Below are records with pictures. Transcribe exactly, and only, the lines from the line with "Given: Switch to the Utilities ribbon tab" to the line with "Instruction: Open price", both ends included, but not the pictures.

Source material>
-- Opening Marker --
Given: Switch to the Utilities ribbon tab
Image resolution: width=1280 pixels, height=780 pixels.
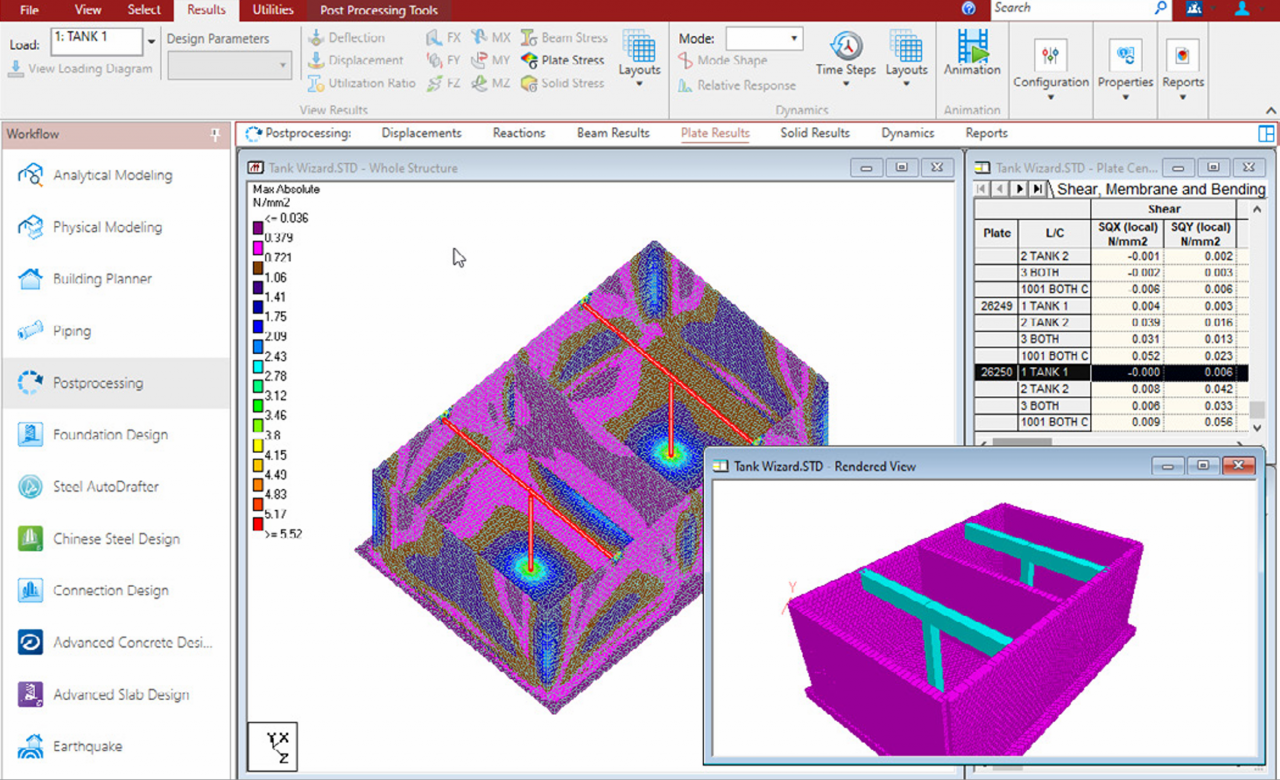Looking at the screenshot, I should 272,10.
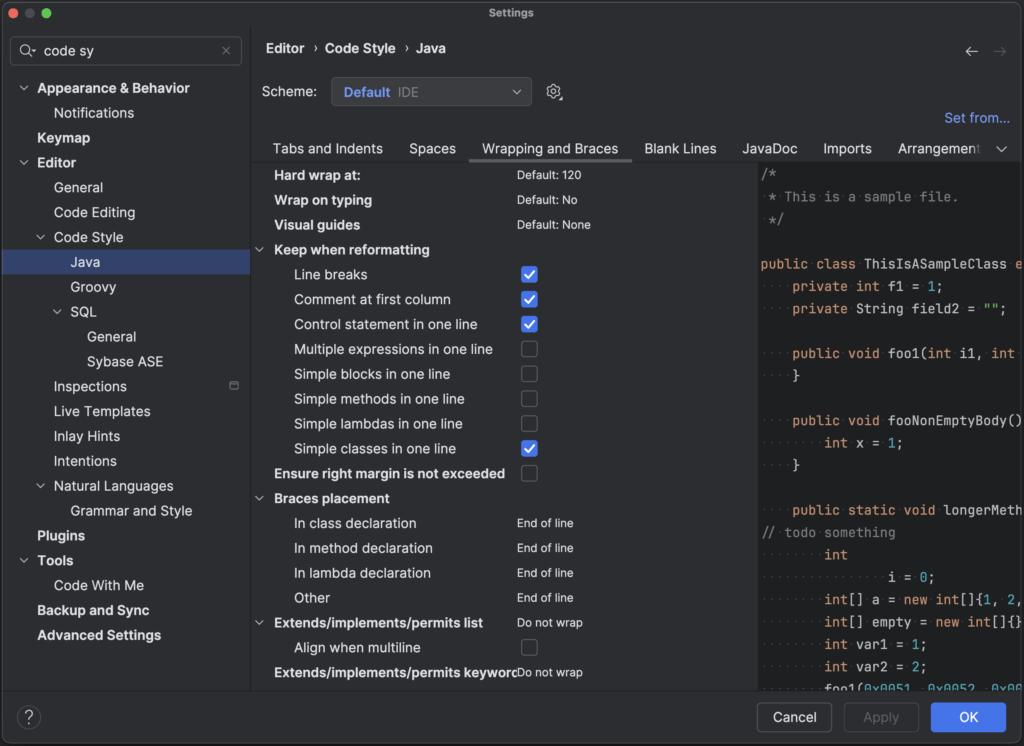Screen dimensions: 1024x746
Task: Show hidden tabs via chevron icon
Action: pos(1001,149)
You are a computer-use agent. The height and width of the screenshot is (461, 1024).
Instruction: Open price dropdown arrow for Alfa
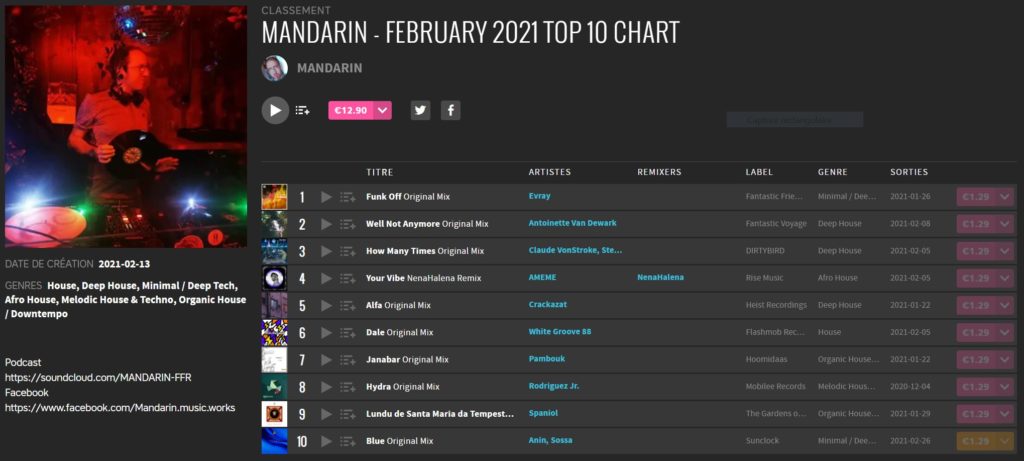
-- Closing Marker --
-- Opening Marker --
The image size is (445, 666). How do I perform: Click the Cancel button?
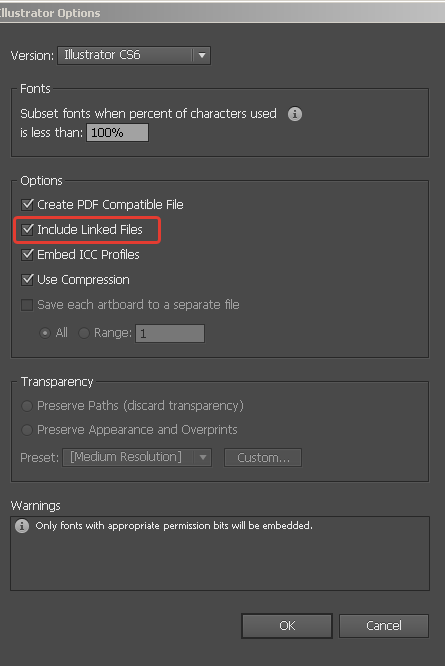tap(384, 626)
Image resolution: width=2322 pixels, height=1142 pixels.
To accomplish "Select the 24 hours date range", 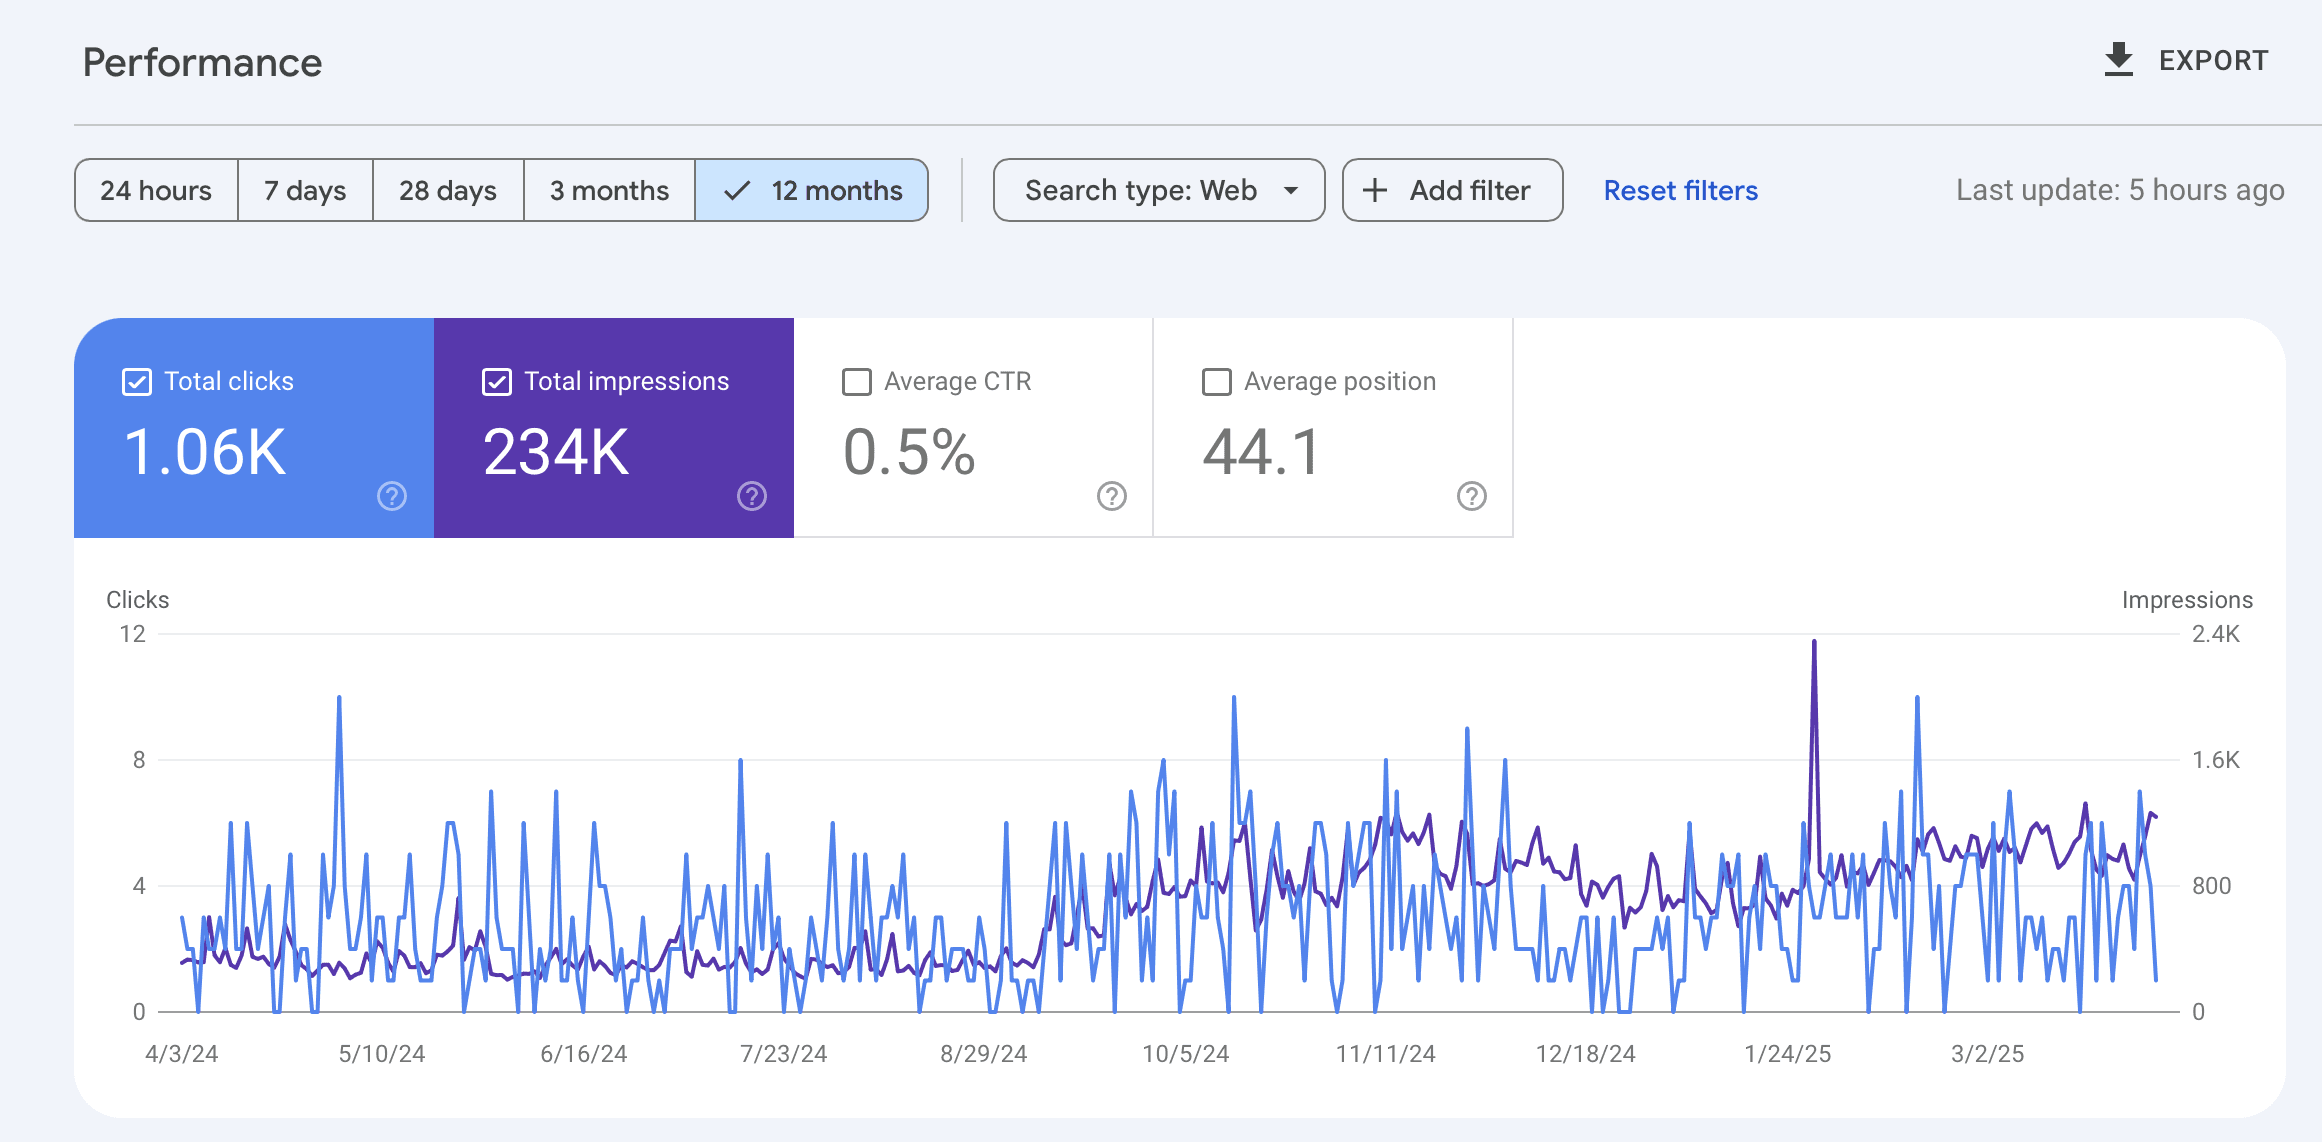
-- Closing Marker --
-- Opening Marker --
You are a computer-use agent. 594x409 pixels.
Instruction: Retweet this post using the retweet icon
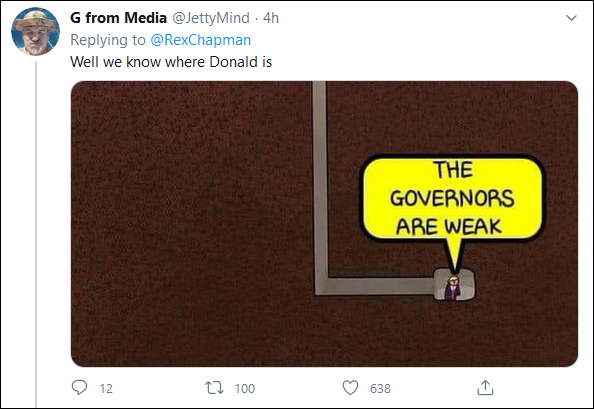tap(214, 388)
-- Closing Marker --
Answer section>
Given: Switch to the Utilities ribbon tab
Image resolution: width=1280 pixels, height=780 pixels.
Looking at the screenshot, I should 272,10.
Screen dimensions: 1024x746
Task: Show hidden tabs via chevron icon
Action: pos(1001,149)
You are a computer-use agent. The height and width of the screenshot is (461, 1024).
Instruction: Open price dropdown arrow for Alfa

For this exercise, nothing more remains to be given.